The pressure in the lateral compartment has been assessed previously [14, 18, 23]. In our study, hip extension showed the highest pressure in the lateral compartment with a mean pressure of 20.56 ± 19.29 mmHg. Previous studies have measured, before arthroplasty, pressures of 26 mmHg and 15.80 ± 33.00 mmHg during hip extension [14, 18]. The discrepancies between the absolute values could be explained by different methodological characteristics. First, previous studies used a piezoelectric transducer in an in-vivo experimental model, damaging the capsular tissue. Despite no study has assessed the impact of puncturing the capsular tissue, the hip joint is a hermetic volume and should be assessed as such. Second, it is known that the amount of synovial liquid found in the lateral compartment affects intracapsular pressures [23]. As a result, Robertsson et al. have reported a mean liquid aspiration of 6 ml. This higher volume might partly explain their higher pressure (26 mmHg) compared to our study (20.56 ± 19.29 mmHg).

Hip abduction shows a pressure of 12.31 ± 13.89 mmHg in the lateral compartment in our study. A previous study reported a pressure of 4.80 ± 6.50 mmHg [23]. Both studies have been performed using an in-vitro experimental model. The only major methodological difference comes from the addition of passive muscle tension in our study. However, we can’t state if this difference totally explains the disparity in pressure measurements. Further studies could assess the impact of muscle passive tension on intra-capsular pressures.

Hip internal rotation in 90° of flexion is usually used in clinical settings to assess underlying problems such as femoroacetabular impingement or hip osteoarthritis [1, 10]. This range of motion can cause pain in the hip. Although the possibility of an increase in pressure can be the source of pain, no study, to this date, has assessed the pressure in the lateral compartment during this movement. Hip internal rotation in 90° of flexion brings a mean pressure of 19.27 ± 18.96 mmHg. The comparison can be made with internal rotation in hip extension [23]. In this study, the intra-capsular pressure in the lateral compartment were 10.10 ± 4.80 and 30.50 ± 42.80 mmHg with 2 and 4 ml of liquid injected, respectively. The main difference comes from the capsular tension in extension and flexion. During hip flexion, capsular tissue is released, and this characteristic decreases the intra-capsular pressure [12]. Also, the amount of liquid in our study (2.7 ml) was lower than the pressure measured with 4 ml of liquid (30.50 ± 42.80 mmHg).

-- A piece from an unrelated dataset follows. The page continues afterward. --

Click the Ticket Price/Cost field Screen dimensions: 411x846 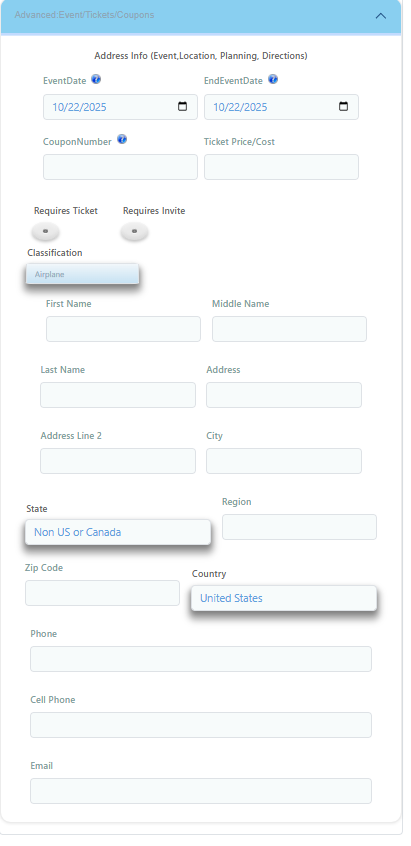click(x=281, y=167)
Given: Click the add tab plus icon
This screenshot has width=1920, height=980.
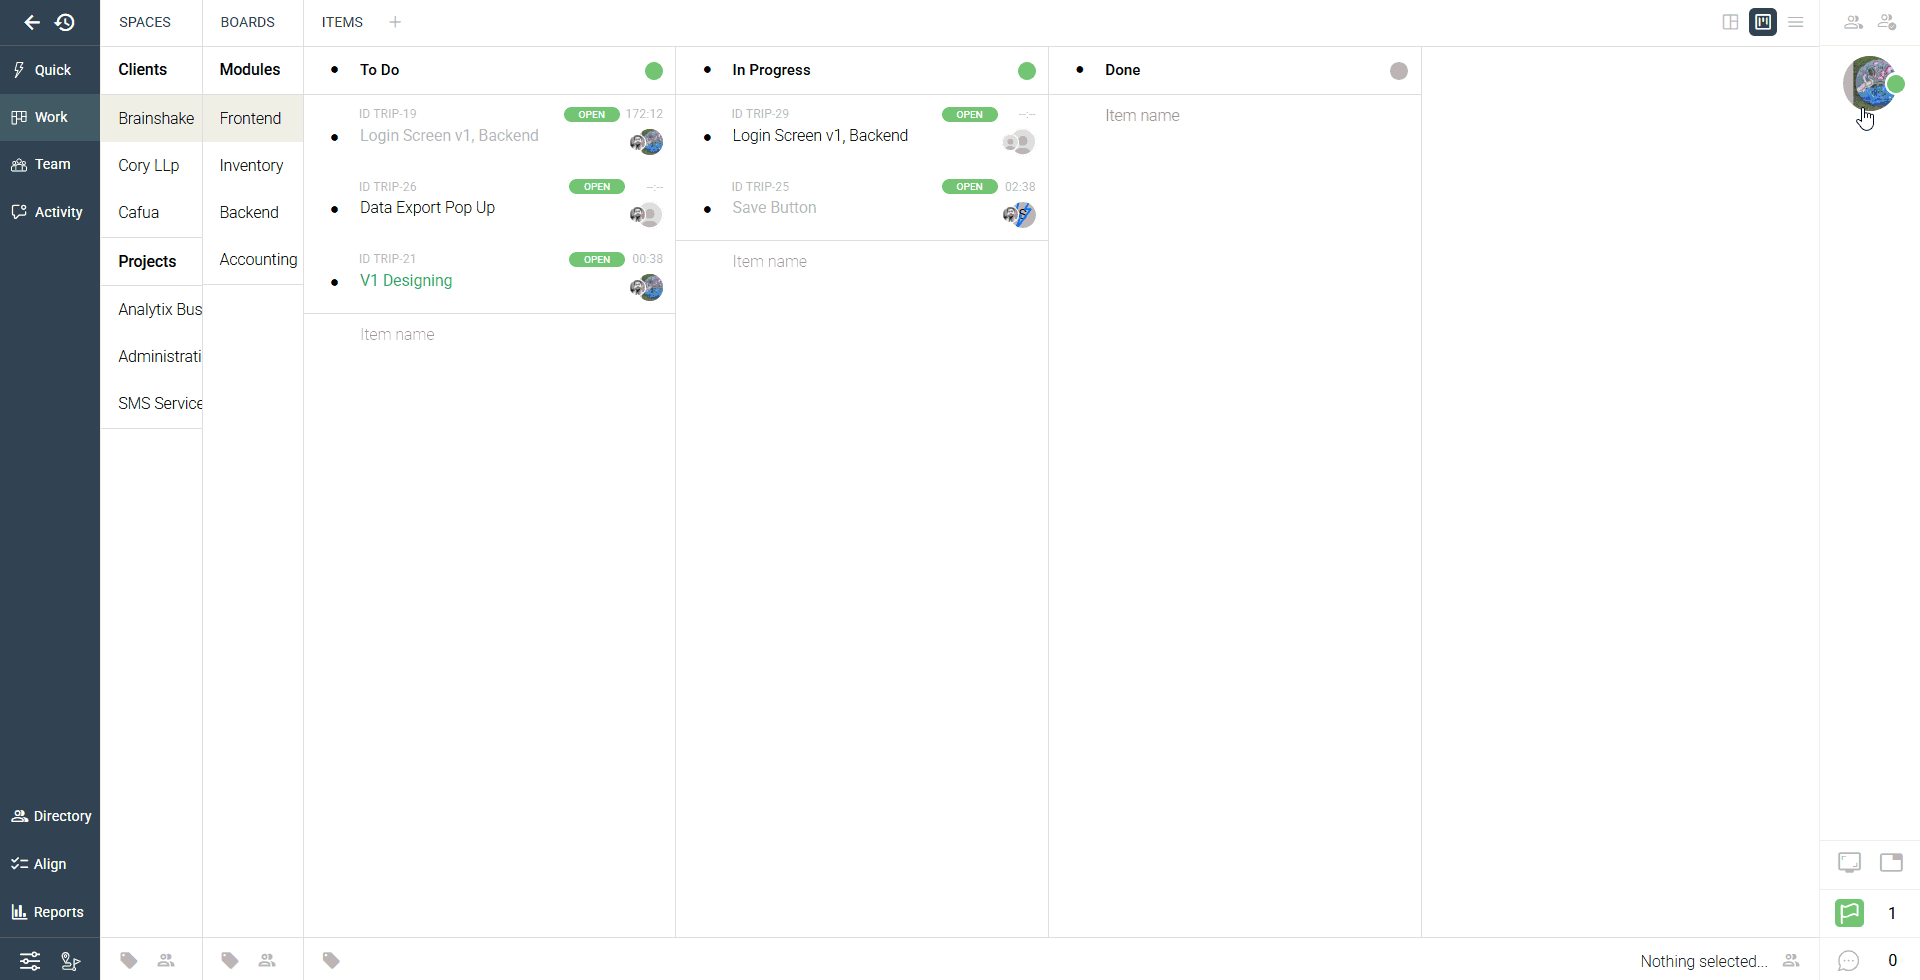Looking at the screenshot, I should [395, 22].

The pressure in the lateral compartment seems to be correlated with the higher tension found in the capsular tissue [12]. Clinicians should pay particular attention to pain at the end of the movement as pain is linked with higher intracapsular pressure in this compartment [7, 14]. However, clinicians should keep in mind that pain can come from different sources such as bony modifications, labral tears or, synovial liquid quality.

The acetabular and lateral compartments are only separated by the labrum, although no study has studied pressure during hip clinical assessment in the acetabular cavity. The labrum controls the exchanges of synovial liquid from the acetabular compartment to the lateral aspect of the hip [5]. Also, the acetabular labrum helps to maintain a negative pressure within the acetabular cavity to stabilize the femoral head [17]. A previous study has assessed the pressure in both compartments during simulated walking motion in cadaveric specimens [4]. Our study brings new insight on the pressure during clinical assessment in both compartments simultaneously.

Regarding the pressure variations, the intracapsular pressures in the acetabular compartment show greater variability compared to the lateral compartment. By its smaller volume, the acetabular compartment is more sensitive to small fluctuations of liquid or femoral head movements. The pressure in the acetabular compartment in flexion shows the highest variability when compared to other movements. The hip capsular ligament loosens in flexion (> 30°) bringing micro-motions of the femoral head in the acetabular compartment bringing more uncontrolled pressure variations [8].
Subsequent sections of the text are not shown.